That Scott has big wheels with skinny rims and skinny tires - I think it is the wrong bike for you.


----------



## BeginnerCycling (Nov 21, 2011)

Biggie said:


> Even without riding singletrack/trails I'd recommend a ~21"/XL mountain bike with scick or hybrid tires. I wouldn't use a hybrid bike! You're too big.
> 
> That Scott has big wheels with skinny rims and skinny tires - I think it is the wrong bike for you.


The OP said his inseam was 30-32, so I don't think a 21" frame would work -- probably 17-18" max for standover.

If the OP is mainly wanting to ride on the road, with some rock (assuming that means gravel) and dirt trails (assuming pretty tame, not bumpy singletrack), then I think the Scott Metrix with its 700x32 tires would be fine.

I also like the Dawes single-speed recommendation, if the OP wants to go single-speed.

The main thing is to get a bike that you like enough to get out and ride!


----------



## Dirtlawyer (Feb 5, 2012)

Anybody have any thoughts on the Trek Cobia for 6'1 250 pound rider? If not, what are some good alternatives for $1200 or less? Bike will be used primarily on singletrack.

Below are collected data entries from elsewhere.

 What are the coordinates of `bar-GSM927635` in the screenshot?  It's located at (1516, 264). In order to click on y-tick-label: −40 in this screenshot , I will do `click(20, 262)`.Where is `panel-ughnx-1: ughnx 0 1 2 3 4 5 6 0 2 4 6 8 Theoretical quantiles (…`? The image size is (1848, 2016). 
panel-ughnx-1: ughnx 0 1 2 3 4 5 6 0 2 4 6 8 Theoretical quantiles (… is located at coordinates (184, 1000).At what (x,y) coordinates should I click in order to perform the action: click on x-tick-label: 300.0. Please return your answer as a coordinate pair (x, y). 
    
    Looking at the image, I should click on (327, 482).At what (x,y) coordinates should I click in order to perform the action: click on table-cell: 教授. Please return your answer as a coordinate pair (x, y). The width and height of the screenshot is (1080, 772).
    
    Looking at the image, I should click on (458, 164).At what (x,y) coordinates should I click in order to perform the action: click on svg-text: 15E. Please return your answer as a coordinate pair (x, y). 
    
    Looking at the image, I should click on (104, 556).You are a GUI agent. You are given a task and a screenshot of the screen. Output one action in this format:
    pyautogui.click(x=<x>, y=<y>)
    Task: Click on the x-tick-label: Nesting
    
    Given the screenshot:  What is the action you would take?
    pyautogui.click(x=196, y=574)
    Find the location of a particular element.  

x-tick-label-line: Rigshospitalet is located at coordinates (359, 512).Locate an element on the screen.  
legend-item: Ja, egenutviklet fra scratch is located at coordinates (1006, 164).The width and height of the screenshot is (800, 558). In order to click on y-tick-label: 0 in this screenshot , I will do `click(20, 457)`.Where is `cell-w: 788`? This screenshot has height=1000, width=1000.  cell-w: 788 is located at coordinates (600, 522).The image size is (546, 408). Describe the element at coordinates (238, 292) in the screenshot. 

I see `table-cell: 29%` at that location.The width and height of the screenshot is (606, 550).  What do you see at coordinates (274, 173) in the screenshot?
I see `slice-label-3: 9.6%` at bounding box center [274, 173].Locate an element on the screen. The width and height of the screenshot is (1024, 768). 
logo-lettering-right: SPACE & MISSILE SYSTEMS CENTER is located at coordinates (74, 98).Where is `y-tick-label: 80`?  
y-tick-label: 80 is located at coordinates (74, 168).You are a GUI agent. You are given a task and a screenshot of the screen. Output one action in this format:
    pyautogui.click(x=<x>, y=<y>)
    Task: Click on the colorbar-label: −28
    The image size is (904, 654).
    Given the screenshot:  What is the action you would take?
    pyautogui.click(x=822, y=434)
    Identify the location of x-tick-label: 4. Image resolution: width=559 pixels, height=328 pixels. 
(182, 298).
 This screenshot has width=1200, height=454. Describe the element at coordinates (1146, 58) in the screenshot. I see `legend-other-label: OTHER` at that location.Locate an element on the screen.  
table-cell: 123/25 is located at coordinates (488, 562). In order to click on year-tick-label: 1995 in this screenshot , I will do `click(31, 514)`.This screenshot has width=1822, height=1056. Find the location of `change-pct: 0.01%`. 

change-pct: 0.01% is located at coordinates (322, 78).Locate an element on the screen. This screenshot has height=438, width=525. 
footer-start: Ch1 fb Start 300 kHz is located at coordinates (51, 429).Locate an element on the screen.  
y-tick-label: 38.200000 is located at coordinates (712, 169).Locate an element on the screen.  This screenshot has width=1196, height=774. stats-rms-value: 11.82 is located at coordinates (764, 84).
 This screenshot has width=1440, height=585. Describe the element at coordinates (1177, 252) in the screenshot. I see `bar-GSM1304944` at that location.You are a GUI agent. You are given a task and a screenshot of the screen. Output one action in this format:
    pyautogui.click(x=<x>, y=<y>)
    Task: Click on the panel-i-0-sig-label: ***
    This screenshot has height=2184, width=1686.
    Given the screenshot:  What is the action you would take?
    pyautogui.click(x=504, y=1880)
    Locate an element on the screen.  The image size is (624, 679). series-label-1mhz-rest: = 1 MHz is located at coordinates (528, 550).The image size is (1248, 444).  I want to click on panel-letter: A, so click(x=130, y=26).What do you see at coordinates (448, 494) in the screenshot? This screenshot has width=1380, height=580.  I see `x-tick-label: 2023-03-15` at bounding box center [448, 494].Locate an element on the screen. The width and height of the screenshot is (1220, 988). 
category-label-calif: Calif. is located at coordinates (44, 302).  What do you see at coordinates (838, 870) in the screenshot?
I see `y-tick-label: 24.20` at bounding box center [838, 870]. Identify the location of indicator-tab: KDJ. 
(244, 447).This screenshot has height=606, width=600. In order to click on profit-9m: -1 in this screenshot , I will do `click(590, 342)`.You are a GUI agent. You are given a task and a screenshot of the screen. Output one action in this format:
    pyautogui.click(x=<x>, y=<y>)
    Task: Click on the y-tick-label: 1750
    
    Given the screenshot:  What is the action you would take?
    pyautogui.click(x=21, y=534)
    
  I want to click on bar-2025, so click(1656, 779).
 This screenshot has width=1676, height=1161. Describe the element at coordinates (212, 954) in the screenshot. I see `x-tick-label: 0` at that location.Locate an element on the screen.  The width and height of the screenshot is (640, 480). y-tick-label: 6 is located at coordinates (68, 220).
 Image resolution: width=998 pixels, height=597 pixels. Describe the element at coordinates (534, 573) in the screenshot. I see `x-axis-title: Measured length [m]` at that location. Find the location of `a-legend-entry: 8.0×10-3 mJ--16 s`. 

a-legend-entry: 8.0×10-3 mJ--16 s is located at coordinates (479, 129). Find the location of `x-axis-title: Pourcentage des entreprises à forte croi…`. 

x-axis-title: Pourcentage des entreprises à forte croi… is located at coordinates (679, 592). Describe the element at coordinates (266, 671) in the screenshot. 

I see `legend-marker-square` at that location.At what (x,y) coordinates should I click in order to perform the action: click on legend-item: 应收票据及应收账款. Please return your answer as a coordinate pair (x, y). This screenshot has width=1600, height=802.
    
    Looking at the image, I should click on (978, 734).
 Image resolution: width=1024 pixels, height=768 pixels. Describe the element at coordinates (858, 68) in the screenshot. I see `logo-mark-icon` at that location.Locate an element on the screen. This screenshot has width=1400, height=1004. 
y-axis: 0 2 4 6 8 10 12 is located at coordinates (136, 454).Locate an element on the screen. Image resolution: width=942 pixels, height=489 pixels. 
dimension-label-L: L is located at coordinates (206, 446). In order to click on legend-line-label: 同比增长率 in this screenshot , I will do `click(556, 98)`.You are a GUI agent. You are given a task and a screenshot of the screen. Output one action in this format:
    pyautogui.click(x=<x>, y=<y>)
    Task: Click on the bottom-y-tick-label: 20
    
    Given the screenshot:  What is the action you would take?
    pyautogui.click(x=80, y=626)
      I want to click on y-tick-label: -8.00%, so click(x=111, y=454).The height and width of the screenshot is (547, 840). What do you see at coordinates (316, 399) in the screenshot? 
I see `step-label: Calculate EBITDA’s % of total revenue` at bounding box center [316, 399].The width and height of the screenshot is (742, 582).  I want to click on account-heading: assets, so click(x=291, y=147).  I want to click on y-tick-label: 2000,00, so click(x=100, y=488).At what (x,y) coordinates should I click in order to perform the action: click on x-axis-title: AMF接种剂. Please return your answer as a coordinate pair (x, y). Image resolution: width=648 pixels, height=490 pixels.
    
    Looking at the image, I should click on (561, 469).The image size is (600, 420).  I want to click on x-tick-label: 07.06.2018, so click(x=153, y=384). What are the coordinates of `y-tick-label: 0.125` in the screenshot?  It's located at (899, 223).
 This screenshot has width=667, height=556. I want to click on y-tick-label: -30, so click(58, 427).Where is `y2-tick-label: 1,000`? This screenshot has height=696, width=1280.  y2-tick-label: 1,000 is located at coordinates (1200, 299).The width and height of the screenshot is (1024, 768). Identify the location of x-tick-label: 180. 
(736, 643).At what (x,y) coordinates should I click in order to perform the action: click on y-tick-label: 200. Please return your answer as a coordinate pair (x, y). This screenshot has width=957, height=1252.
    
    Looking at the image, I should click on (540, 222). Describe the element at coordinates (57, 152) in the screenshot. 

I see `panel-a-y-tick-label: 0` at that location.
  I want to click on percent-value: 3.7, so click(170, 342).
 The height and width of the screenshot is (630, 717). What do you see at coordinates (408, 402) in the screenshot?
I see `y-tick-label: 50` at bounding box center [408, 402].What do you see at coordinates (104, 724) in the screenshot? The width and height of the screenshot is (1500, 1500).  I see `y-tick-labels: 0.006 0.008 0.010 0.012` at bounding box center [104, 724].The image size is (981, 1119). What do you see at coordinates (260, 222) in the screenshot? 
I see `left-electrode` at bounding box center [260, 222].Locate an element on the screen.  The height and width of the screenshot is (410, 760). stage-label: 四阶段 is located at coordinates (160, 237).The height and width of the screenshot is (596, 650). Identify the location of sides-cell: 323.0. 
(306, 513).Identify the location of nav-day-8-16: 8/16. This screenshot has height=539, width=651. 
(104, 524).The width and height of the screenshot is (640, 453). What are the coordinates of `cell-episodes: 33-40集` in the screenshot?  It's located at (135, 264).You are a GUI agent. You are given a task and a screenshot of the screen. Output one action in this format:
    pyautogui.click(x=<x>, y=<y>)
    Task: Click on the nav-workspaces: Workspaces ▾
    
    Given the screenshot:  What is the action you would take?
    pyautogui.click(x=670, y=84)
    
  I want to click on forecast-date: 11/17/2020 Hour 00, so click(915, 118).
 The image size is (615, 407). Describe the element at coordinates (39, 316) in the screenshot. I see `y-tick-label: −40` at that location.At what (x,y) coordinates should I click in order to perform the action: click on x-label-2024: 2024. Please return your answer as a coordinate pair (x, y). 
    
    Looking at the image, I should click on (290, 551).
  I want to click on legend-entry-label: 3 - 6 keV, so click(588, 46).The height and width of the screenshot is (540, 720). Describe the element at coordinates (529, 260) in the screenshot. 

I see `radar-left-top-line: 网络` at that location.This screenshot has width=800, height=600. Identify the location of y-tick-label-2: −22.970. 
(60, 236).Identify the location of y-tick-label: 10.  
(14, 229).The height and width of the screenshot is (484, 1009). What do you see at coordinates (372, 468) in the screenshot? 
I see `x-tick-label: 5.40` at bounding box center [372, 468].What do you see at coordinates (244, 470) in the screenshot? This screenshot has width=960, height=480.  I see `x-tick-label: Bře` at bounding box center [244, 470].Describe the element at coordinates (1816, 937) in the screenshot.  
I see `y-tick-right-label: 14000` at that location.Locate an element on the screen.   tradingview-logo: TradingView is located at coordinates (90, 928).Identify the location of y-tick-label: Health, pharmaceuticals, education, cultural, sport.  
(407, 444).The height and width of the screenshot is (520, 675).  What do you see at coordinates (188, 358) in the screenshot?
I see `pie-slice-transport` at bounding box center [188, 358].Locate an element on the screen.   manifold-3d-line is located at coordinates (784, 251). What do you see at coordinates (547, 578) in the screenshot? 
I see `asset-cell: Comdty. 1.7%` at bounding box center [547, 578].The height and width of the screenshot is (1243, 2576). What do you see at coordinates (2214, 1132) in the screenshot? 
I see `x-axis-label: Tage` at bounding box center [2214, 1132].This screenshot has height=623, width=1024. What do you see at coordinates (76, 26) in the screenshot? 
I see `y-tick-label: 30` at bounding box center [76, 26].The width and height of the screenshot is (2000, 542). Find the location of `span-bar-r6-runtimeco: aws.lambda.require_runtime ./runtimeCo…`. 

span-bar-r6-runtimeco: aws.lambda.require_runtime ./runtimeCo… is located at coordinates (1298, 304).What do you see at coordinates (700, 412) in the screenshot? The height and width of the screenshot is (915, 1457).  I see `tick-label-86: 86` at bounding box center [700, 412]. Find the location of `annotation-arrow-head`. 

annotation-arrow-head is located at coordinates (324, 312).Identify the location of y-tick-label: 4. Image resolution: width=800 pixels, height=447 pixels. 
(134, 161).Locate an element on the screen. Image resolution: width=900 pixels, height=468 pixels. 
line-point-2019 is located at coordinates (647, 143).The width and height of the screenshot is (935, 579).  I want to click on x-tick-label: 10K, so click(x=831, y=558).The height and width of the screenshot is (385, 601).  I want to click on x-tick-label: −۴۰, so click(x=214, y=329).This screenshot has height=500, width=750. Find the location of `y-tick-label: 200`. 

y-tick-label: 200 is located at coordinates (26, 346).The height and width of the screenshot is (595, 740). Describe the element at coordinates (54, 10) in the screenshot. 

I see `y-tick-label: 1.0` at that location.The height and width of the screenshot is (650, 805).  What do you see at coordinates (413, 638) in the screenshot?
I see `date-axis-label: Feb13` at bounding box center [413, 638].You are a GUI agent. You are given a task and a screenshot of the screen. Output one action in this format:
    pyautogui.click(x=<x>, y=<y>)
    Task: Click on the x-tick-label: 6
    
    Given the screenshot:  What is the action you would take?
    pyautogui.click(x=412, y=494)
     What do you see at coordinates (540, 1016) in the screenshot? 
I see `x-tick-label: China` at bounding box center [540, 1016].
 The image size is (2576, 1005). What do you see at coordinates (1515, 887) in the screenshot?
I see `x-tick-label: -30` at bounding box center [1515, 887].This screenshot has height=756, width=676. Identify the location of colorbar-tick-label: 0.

I've been riding for about 20 years, but I'm not as fast or skilled as I once was and only get off road once or twice a week.


----------



## BeginnerCycling (Nov 21, 2011)

Dirtlawyer said:


> Anybody have any thoughts on the Trek Cobia for 6'1 250 pound rider? If not, what are some good alternatives for $1200 or less? Bike will be used primarily on singletrack. I've been riding for about 20 years, but I'm not as fast or skilled as I once was and only get off road once or twice a week.


I think the Cobia is a solid choice. You might also check the Gravity 29er bikes at 29er Mountain Bikes | Full Suspension 29er | Hardtail 29er Mountain bikes | Titanium 29er Mountain Bikes | Singlespeed 29er Bikes. I have a Gravity 29point3 (specs between a Mamba and Cobia) and like it a lot. You might also look at the 29point4 (Recon fork) and 29point5 (Reba fork). Happy riding!


----------